All that aside, Holst remains positive about Yellowknife and his job.

“I’ve always had a good disposition,” he says. “That’s helped me a lot in my career.”

What was your first impression of Yellowknife?

It was great. Sometimes it was hot, sometimes it was freezing – it’s all changed a lot now. But the weather was good and the people accepted me.

What’s your favourite thing about Yellowknife?

When I first moved here – the first few years – it was the friendship and the atmosphere. Now, because I’m older, if I want peace and quiet, I can get peace and quiet. But I still make my regular round to visit people, down to Weaver’s.

What’s your least favourite thing about Yellowknife.

The drunks and the safety of the town. You used to be able to go to the Gold Range and you could leave your drink and a $20 bill on the table and no one would touch it.

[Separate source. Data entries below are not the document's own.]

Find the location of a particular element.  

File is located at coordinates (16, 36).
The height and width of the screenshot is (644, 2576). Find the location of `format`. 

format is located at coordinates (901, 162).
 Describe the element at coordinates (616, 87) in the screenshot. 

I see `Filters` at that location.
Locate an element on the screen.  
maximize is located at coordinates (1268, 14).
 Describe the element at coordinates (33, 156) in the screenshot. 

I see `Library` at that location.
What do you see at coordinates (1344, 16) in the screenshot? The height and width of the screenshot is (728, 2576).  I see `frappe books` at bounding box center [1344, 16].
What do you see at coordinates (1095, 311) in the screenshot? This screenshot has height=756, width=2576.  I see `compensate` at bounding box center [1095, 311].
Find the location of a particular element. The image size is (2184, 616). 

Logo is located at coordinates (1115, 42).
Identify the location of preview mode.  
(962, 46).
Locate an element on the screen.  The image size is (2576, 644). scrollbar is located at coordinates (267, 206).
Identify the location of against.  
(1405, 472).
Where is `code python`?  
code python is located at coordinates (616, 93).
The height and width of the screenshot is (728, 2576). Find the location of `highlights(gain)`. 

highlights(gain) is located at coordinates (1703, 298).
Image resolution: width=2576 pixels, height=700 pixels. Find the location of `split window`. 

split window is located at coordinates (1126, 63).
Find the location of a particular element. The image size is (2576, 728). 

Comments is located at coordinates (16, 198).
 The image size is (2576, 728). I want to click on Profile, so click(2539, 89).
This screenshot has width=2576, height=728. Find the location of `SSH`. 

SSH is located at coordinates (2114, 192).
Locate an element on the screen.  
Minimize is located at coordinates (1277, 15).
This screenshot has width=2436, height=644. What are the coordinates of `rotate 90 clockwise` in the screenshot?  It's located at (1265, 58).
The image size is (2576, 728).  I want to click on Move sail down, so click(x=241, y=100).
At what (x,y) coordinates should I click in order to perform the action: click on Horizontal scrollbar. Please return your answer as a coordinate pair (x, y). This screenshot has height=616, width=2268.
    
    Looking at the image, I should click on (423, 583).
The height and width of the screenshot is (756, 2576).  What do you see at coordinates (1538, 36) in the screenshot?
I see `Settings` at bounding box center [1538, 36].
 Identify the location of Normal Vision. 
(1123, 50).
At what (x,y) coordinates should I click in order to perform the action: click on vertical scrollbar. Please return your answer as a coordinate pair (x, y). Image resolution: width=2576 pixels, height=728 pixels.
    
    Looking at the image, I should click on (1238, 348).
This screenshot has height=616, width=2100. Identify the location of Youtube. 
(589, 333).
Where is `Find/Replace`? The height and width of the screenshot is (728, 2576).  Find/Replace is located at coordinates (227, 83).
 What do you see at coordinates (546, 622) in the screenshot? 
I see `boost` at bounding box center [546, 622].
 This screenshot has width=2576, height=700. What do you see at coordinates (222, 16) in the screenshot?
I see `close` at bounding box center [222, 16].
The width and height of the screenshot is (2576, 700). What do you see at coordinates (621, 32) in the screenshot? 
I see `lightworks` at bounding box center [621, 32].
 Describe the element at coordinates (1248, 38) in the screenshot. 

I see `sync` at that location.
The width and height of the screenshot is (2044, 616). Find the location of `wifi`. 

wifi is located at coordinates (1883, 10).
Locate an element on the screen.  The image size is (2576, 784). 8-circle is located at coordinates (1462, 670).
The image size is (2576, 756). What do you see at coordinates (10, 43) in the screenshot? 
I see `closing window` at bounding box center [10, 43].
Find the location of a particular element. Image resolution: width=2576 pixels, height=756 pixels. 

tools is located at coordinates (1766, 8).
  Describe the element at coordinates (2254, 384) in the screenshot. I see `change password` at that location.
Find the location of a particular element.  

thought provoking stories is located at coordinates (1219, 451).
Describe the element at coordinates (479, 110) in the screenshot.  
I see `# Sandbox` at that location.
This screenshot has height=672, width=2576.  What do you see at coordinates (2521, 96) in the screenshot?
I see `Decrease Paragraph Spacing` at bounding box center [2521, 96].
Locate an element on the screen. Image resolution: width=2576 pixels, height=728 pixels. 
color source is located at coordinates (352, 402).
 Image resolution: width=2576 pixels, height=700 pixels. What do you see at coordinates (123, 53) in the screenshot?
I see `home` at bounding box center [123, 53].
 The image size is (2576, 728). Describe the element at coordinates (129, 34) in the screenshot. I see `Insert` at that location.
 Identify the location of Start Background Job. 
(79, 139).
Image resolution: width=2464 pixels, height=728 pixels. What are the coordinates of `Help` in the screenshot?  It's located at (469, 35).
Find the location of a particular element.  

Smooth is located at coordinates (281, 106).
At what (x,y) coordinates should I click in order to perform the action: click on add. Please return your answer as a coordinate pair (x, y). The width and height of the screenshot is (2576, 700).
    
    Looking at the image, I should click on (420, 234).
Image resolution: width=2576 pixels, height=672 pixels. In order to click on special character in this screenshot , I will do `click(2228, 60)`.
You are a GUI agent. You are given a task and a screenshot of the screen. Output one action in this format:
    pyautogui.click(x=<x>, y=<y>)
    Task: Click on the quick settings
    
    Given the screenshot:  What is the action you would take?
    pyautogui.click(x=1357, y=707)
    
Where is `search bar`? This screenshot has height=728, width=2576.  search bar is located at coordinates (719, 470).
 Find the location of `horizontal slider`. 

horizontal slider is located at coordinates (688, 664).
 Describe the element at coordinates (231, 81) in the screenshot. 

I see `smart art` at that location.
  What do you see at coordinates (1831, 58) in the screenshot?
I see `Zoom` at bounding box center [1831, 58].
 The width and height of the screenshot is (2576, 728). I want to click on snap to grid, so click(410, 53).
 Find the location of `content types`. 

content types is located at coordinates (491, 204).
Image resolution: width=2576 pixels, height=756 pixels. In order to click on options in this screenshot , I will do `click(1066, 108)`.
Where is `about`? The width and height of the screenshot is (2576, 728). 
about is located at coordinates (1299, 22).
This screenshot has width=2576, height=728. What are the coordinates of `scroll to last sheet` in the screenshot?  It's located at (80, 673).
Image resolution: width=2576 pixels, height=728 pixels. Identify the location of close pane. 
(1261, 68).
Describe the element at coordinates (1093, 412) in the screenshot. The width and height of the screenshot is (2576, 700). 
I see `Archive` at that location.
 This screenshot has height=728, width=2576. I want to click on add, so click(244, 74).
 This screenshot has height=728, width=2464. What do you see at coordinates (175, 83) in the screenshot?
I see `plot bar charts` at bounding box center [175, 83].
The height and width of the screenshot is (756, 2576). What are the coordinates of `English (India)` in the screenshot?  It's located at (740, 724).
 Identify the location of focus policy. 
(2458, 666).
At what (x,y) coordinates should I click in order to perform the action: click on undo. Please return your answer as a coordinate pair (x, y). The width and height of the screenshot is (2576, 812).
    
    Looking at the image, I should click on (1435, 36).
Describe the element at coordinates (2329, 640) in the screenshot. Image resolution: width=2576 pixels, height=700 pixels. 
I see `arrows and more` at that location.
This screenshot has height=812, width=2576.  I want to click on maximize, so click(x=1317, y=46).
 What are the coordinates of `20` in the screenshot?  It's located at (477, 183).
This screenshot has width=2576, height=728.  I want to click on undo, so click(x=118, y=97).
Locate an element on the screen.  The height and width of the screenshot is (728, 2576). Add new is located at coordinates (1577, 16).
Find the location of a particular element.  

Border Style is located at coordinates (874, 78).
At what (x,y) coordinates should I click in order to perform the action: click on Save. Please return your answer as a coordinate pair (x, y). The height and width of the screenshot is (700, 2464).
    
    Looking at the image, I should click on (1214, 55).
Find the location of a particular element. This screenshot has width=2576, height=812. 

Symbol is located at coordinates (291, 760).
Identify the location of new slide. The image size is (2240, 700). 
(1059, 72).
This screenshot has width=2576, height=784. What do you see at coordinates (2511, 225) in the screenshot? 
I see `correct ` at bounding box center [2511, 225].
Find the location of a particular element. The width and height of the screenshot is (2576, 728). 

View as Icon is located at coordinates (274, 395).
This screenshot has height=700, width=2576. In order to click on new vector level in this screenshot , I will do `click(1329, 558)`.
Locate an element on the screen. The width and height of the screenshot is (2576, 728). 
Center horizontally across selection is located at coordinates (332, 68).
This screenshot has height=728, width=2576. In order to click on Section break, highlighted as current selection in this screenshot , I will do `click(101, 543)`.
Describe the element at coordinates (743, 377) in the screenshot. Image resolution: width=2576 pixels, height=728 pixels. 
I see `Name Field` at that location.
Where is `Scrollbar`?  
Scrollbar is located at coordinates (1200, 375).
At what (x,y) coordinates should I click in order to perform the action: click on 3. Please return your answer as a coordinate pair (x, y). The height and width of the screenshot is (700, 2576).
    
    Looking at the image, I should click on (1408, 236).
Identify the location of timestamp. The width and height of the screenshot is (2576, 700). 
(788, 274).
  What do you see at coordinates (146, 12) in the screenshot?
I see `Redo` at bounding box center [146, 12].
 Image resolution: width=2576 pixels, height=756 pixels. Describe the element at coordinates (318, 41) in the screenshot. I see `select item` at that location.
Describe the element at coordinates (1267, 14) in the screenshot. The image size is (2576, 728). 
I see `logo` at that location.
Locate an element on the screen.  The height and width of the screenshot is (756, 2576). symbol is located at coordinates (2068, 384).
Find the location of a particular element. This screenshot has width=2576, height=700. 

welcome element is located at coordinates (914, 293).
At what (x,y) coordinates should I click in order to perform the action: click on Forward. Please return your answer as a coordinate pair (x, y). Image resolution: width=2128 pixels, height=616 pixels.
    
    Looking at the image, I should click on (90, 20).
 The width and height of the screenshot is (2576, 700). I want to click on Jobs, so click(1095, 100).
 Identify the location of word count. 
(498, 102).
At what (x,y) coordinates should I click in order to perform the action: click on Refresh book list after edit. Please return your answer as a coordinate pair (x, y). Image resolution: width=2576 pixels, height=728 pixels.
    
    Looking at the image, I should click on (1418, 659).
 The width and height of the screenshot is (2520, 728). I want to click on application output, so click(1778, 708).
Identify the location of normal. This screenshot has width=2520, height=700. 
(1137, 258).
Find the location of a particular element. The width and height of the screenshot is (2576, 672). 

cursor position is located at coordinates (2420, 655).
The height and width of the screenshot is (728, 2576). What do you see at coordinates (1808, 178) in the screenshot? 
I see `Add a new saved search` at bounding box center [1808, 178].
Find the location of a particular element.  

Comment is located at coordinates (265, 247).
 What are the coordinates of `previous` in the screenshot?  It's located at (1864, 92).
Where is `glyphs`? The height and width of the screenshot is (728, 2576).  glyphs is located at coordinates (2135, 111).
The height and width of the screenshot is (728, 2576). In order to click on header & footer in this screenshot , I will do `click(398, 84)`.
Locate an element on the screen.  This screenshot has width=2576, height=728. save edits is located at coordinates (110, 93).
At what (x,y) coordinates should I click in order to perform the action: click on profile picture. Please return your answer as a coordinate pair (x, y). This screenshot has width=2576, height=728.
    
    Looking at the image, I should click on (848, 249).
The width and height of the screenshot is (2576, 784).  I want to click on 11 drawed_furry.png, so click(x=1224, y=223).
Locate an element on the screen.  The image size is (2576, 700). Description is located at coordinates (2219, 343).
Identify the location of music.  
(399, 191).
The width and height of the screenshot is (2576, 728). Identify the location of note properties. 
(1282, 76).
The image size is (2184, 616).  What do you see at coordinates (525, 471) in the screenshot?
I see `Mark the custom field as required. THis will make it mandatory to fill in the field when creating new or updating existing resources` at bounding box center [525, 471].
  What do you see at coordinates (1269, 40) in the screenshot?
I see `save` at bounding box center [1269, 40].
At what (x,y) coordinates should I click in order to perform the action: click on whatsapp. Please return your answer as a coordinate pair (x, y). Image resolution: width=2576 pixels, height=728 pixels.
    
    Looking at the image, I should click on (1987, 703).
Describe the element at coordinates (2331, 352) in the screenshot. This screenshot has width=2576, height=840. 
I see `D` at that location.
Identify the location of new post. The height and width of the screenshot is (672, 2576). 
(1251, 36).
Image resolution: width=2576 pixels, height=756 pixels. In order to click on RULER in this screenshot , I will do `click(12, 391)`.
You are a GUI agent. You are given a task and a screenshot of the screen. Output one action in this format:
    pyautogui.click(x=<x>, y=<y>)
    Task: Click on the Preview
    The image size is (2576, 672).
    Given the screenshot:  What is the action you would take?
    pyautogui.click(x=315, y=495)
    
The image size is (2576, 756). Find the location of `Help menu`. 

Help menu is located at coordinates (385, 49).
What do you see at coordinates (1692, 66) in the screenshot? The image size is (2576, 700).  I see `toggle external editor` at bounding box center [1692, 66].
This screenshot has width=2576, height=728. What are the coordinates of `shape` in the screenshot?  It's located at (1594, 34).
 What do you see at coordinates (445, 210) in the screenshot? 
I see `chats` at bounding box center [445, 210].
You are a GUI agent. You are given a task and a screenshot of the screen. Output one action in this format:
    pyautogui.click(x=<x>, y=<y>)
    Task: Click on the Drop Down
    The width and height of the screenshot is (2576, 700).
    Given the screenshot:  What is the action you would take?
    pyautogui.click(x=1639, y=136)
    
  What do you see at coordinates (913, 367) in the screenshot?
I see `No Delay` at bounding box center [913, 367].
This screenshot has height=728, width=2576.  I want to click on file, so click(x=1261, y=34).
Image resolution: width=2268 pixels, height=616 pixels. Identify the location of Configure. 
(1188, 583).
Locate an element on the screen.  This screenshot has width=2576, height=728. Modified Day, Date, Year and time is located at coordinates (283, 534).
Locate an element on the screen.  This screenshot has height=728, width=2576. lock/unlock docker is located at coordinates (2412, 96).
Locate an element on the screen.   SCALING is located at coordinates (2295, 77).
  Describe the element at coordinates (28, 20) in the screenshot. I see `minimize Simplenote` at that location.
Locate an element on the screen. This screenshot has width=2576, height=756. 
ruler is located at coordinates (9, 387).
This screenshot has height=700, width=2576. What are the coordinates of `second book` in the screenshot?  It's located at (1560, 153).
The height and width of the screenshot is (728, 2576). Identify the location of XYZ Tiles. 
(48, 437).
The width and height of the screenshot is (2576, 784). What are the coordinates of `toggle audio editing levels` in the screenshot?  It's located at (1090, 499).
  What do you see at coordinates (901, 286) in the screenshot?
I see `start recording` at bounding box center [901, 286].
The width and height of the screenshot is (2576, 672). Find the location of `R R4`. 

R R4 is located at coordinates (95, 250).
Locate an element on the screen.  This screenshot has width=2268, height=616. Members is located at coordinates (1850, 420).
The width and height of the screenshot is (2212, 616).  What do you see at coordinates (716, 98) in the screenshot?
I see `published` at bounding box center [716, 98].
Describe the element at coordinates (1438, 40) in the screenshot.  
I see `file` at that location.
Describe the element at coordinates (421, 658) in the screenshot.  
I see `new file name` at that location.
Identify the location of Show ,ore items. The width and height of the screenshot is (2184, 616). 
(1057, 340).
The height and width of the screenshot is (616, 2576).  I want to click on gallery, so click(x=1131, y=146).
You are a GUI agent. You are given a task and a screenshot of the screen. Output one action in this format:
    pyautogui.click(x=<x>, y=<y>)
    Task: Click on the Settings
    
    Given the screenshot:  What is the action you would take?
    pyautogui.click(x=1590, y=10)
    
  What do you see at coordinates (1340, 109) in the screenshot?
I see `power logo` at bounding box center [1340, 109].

What do you do in the summer?

I like to go out and find some place to cook a hot dog or hamburger and a have a meal or just sit on my balcony.

What do you do in the winter?

I try to do my rounds but mostly I stay inside because it’s too cold. I lost nerves in my legs and it affects my balance. When it’s cold and icy it’s hard to get around.

What sort of opportunities have you found in Yellowknife that you wouldn’t find anywhere else?

  1. To get my papers for cooking. 2. You can make money if you want to. 3. If you prove yourself, opportunities will open up for you, just like me.

Are you a Yellowknife lifer?

Oh, definitely. I’m quite content to stay here and not go anywhere else.